-- DATA PROVIDED follows --

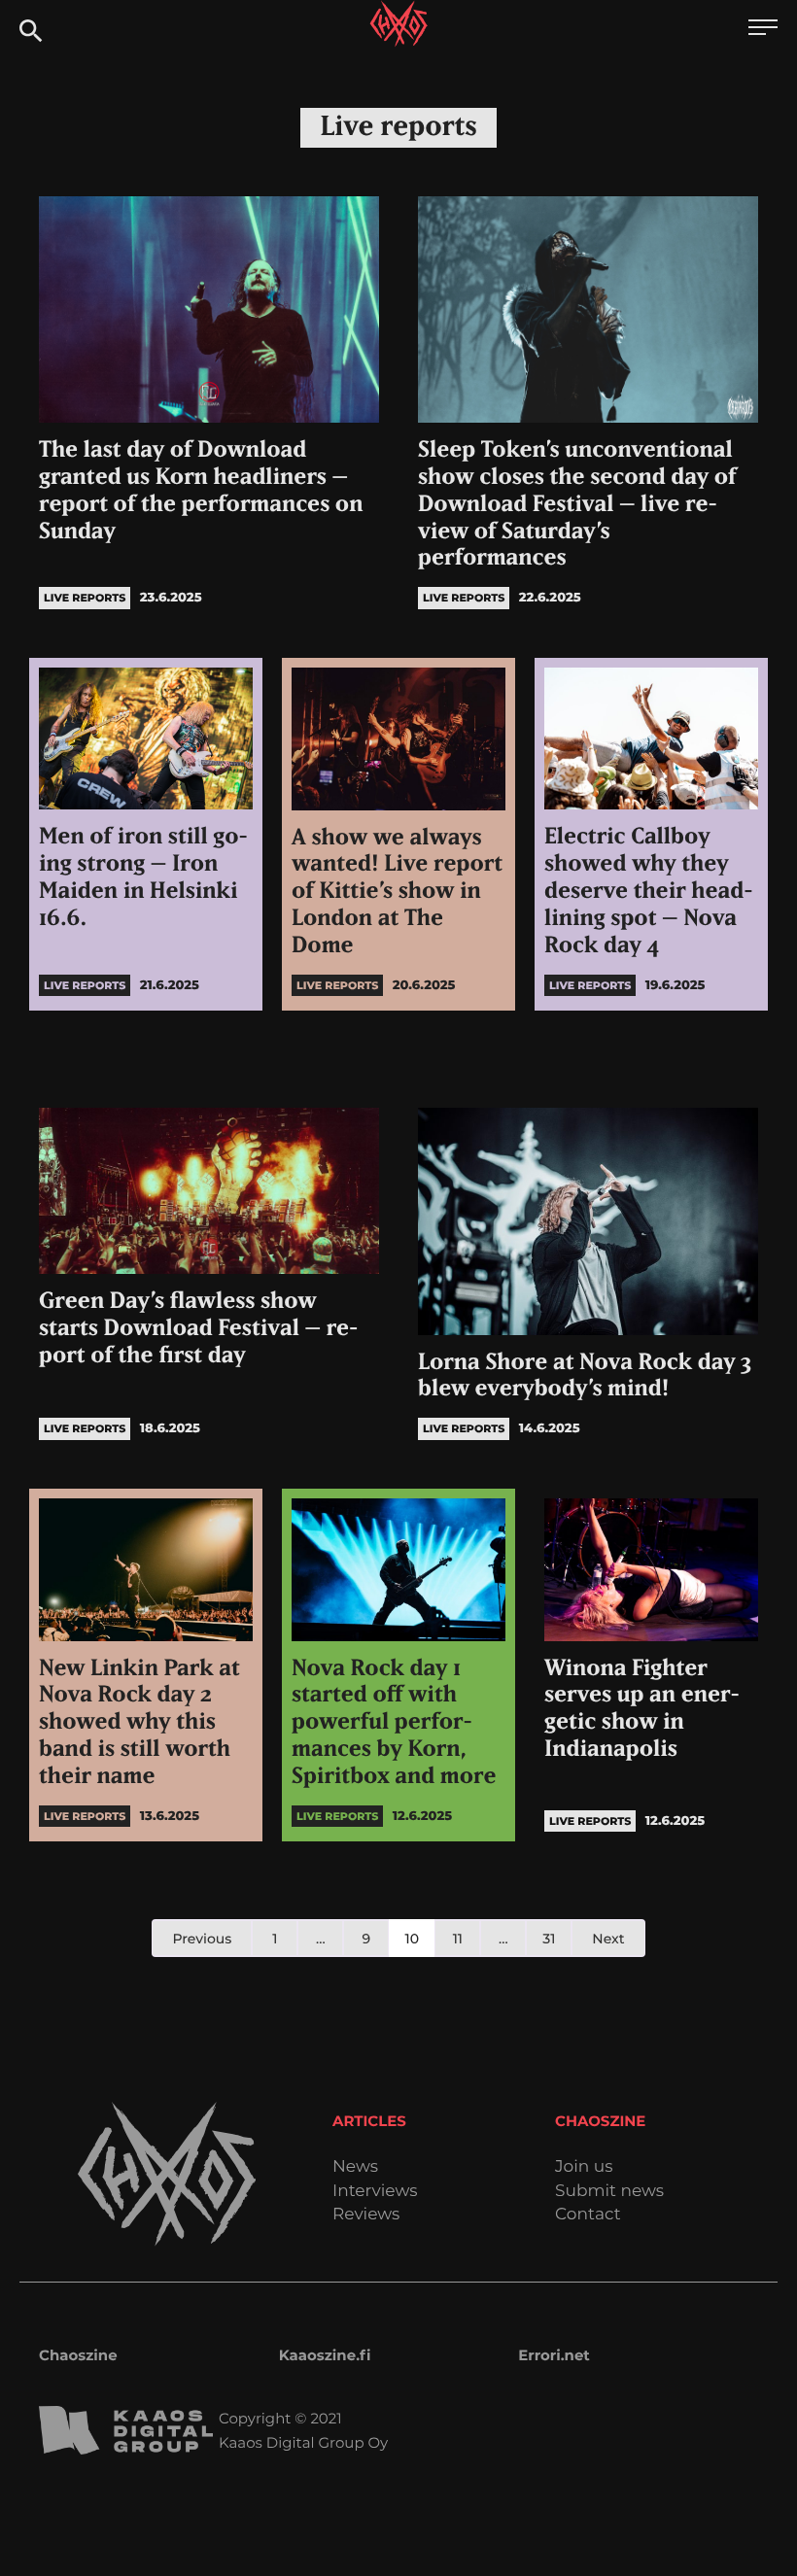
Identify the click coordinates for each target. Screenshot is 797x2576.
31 (548, 1938)
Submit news (609, 2191)
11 (458, 1938)
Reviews (365, 2215)
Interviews (375, 2191)
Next (608, 1938)
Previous (201, 1938)
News (355, 2167)
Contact (588, 2215)
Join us (583, 2167)
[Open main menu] (763, 29)
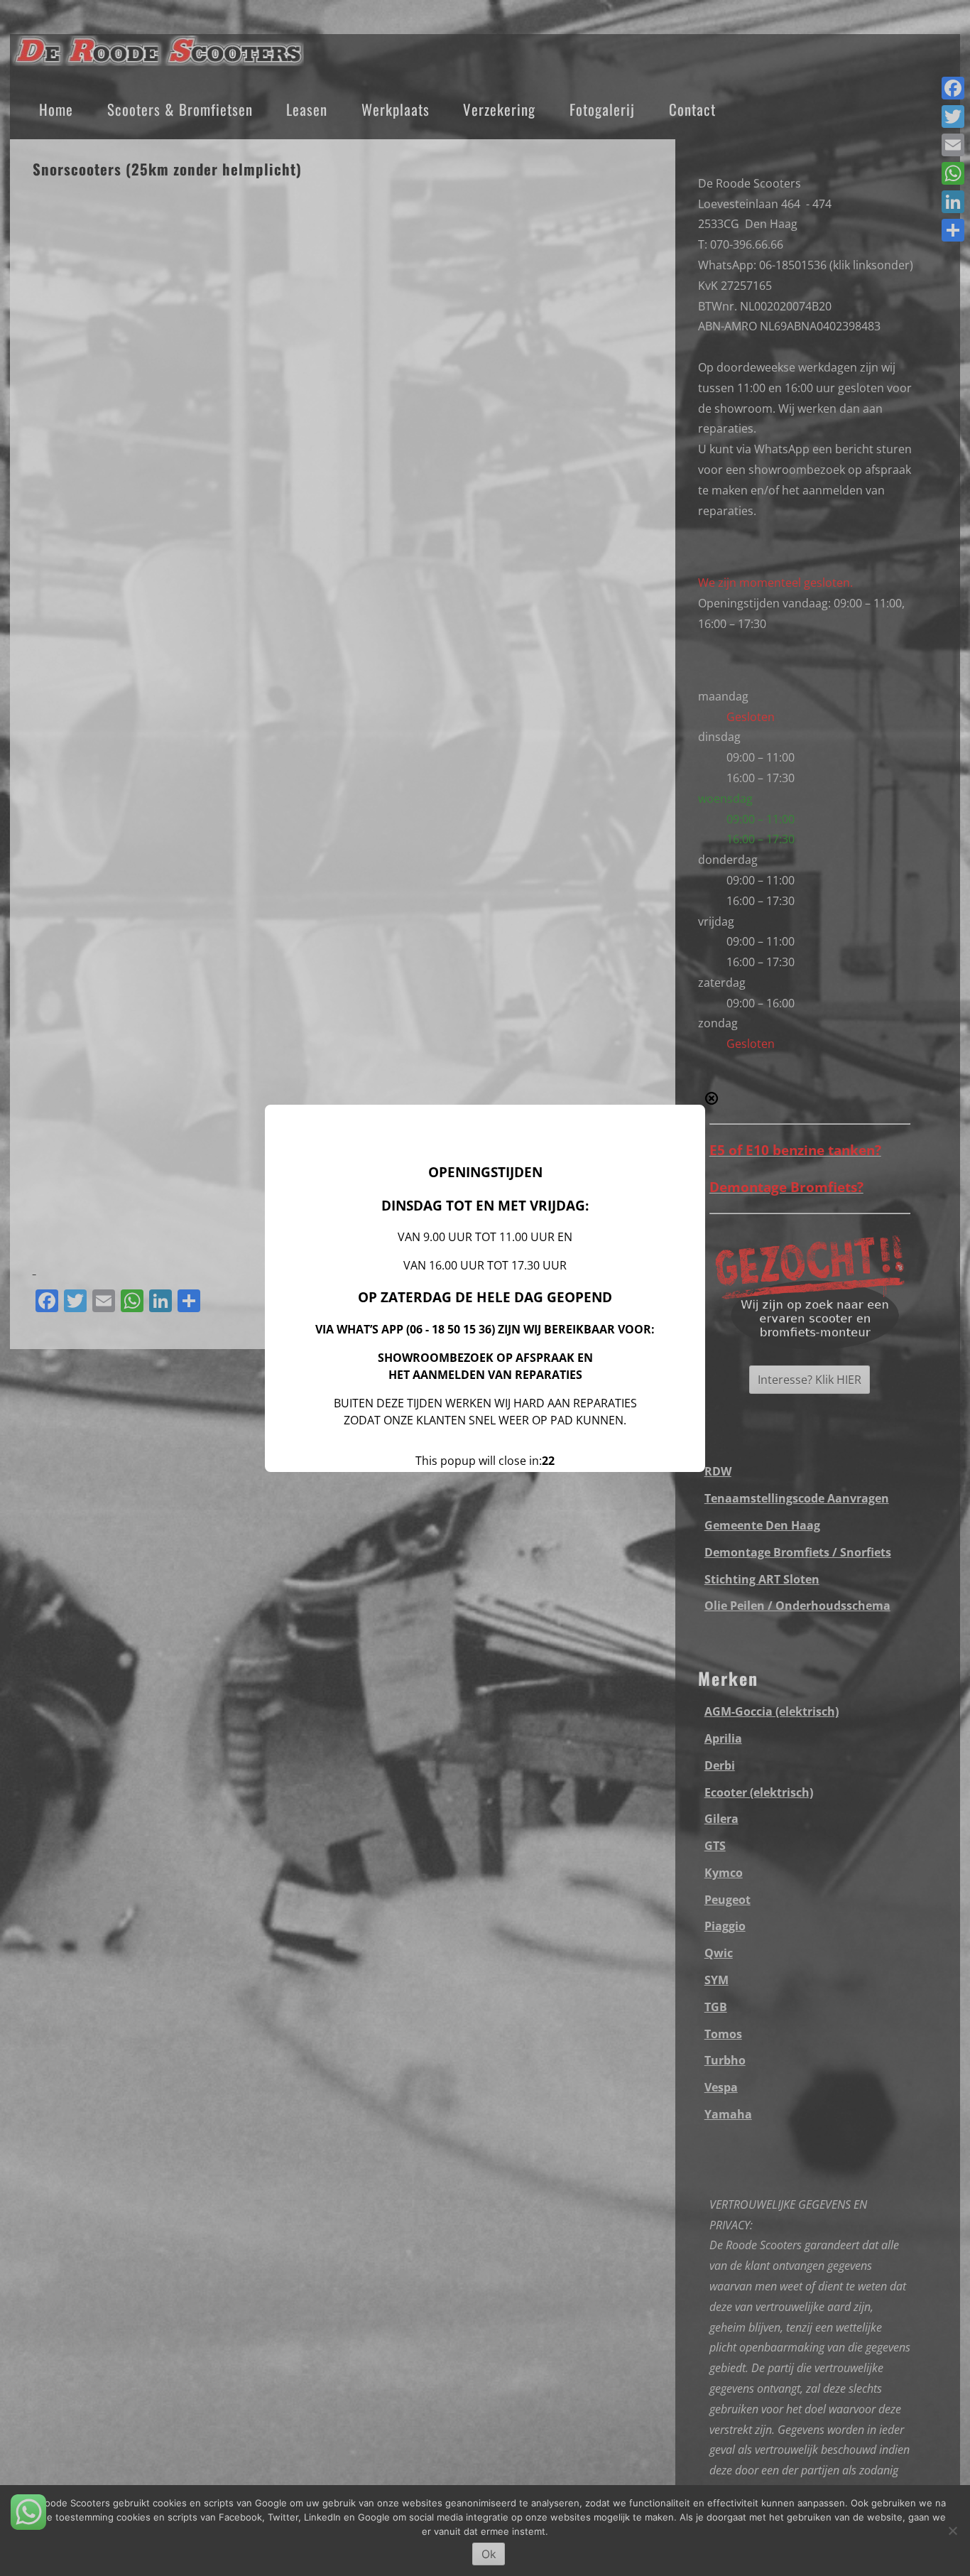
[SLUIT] (711, 1098)
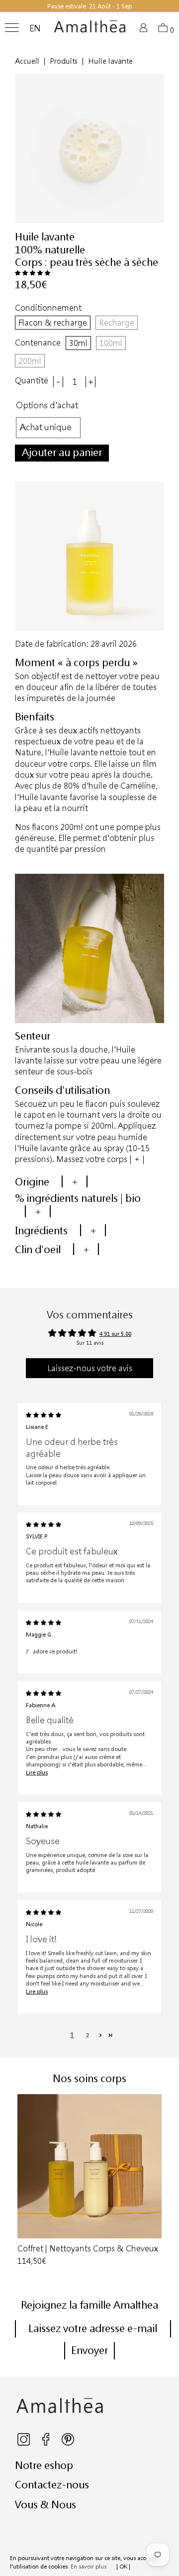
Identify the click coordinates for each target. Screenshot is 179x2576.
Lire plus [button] (37, 1772)
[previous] (18, 2180)
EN (35, 28)
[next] (161, 2180)
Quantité (31, 380)
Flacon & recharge (52, 322)
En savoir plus (88, 2566)
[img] (43, 1414)
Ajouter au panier (62, 452)
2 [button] (87, 2035)
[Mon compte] (145, 30)
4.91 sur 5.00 (115, 1333)
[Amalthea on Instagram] (24, 2443)
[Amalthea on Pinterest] (68, 2443)
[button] (32, 272)
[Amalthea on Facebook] (46, 2443)
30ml (78, 343)
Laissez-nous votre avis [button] (89, 1368)
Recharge (116, 322)
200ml (29, 360)
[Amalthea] (90, 30)
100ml (110, 343)
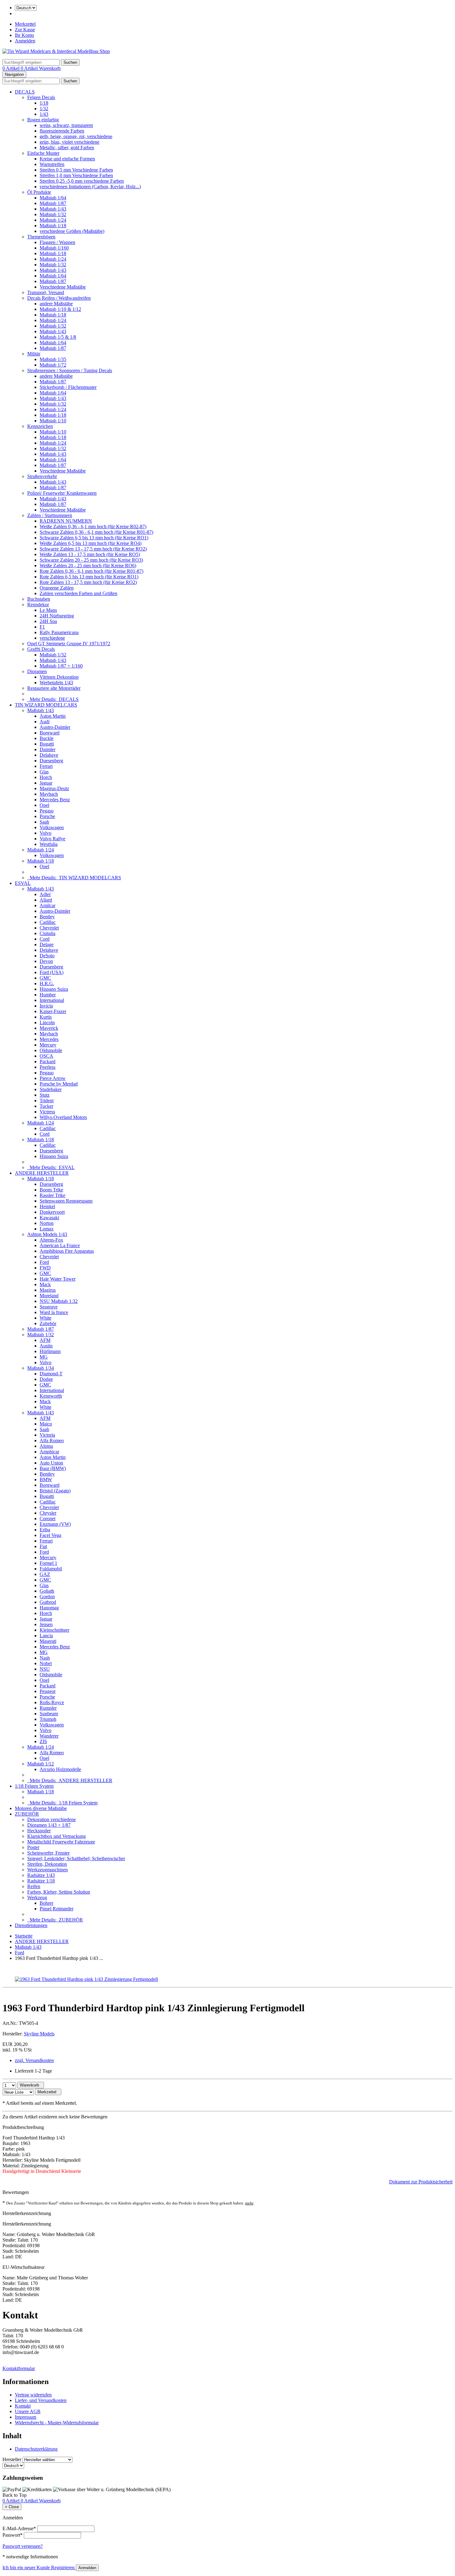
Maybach (49, 794)
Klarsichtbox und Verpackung (56, 1836)
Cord (45, 939)
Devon (46, 961)
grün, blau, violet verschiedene (69, 142)
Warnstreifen (52, 164)
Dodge (46, 1379)
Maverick (49, 1028)
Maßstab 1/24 (53, 220)
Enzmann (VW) (55, 1524)
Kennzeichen (40, 426)
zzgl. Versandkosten (34, 2060)
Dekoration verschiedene (51, 1819)
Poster (33, 1847)
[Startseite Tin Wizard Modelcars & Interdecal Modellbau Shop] (56, 51)
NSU (45, 1669)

-- DATA PROVIDED concluded --

TASK TO COMPLETE.
Quote every line from the line containing "Kennzeichen (40, 426)" through the closing line of the listing, including both.

YOUR RESPONSE.
Kennzeichen (40, 426)
zzgl. Versandkosten (34, 2060)
Dekoration verschiedene (51, 1819)
Poster (33, 1847)
[Startseite Tin Wizard Modelcars & Interdecal Modellbau Shop] (56, 51)
NSU (45, 1669)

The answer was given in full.